**WRITTEN EXERCISE 1**
Turn the part of the listing starting at the line containing "Where should I click to: Click the product" and ending with the last line of the listing into a JSON list of strings, one string per line, leaving out blank lines.
_ _ _ _
Women do not matter in Afghanistan any more.
The Taliban, in effective control of the country since the chaotic withdrawal of US and other forces more than a year ago, have gone on deepening the pillars of medievalism one after another despite reassuring the world it would govern differently from the way it did in its earlier phase in power.
As the months have passed, that wished-for difference has not happened. Afghans are hungry, unemployed, and abandoned both by the Taliban and the world. The turban-wearing men who have the country in their grip desperately need assistance from abroad to have Kabul rise to its feet again.
The world, of course, has other ideas. It would like the Taliban to respect human rights, to ensure transparency in government, to guarantee education and employment opportunities for Afghan women before the Taliban can have a seat at the table with other nations. Afghan money is frozen in Western financial institutions and nothing the Taliban can do to bring it back will help.
_ _ _ _
**WRITTEN EXERCISE 2**
Return the passage on Taliban rule in Afghanistan word for word, starting at "The Taliban, in" and ending at "phase in power.".
_ _ _ _
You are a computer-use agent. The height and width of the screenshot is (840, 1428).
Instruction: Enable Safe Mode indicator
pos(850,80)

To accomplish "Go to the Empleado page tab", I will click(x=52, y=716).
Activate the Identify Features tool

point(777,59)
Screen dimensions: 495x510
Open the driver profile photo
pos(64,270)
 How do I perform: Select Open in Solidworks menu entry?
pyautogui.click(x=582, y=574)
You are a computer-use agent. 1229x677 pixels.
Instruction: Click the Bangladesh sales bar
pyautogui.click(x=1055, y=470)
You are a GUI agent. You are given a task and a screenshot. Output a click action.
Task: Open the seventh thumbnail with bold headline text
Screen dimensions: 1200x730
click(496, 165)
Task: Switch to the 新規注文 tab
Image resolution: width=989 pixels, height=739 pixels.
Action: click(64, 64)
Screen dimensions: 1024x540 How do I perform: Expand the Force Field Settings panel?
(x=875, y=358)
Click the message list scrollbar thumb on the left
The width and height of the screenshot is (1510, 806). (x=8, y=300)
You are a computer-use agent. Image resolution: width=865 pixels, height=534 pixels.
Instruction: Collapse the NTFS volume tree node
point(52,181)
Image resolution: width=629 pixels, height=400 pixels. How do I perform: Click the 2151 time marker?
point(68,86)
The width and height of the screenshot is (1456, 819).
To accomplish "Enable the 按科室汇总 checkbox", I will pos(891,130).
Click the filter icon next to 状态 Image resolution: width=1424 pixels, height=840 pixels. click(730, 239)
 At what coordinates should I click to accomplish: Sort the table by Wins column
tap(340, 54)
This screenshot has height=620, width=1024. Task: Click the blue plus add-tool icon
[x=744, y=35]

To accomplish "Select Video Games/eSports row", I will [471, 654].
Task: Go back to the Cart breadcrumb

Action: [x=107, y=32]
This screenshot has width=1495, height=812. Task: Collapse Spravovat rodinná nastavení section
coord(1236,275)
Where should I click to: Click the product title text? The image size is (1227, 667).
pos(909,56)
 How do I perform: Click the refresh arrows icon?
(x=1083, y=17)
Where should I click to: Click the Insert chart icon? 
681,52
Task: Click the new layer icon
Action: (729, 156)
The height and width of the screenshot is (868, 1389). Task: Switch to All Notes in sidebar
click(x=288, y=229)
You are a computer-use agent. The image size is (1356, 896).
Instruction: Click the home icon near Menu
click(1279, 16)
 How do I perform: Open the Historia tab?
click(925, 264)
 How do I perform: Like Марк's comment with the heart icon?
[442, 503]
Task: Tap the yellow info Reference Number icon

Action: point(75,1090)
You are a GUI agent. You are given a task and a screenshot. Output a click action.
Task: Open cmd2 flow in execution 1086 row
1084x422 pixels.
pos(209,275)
_ _ _ _
**TASK RESULT 1**
[
  "Where should I click to: Click the product title text? The image size is (1227, 667).",
  "pos(909,56)",
  " How do I perform: Click the refresh arrows icon?",
  "(x=1083, y=17)",
  "Where should I click to: Click the Insert chart icon? ",
  "681,52",
  "Task: Click the new layer icon",
  "Action: (729, 156)",
  "The height and width of the screenshot is (868, 1389). Task: Switch to All Notes in sidebar",
  "click(x=288, y=229)",
  "You are a computer-use agent. The image size is (1356, 896).",
  "Instruction: Click the home icon near Menu",
  "click(1279, 16)",
  " How do I perform: Open the Historia tab?",
  "click(925, 264)",
  " How do I perform: Like Марк's comment with the heart icon?",
  "[442, 503]",
  "Task: Tap the yellow info Reference Number icon",
  "Action: point(75,1090)",
  "You are a GUI agent. You are given a task and a screenshot. Output a click action.",
  "Task: Open cmd2 flow in execution 1086 row",
  "1084x422 pixels.",
  "pos(209,275)"
]

**TASK RESULT 2**
The Taliban, in effective control of the country since the chaotic withdrawal of US and other forces more than a year ago, have gone on deepening the pillars of medievalism one after another despite reassuring the world it would govern differently from the way it did in its earlier phase in power.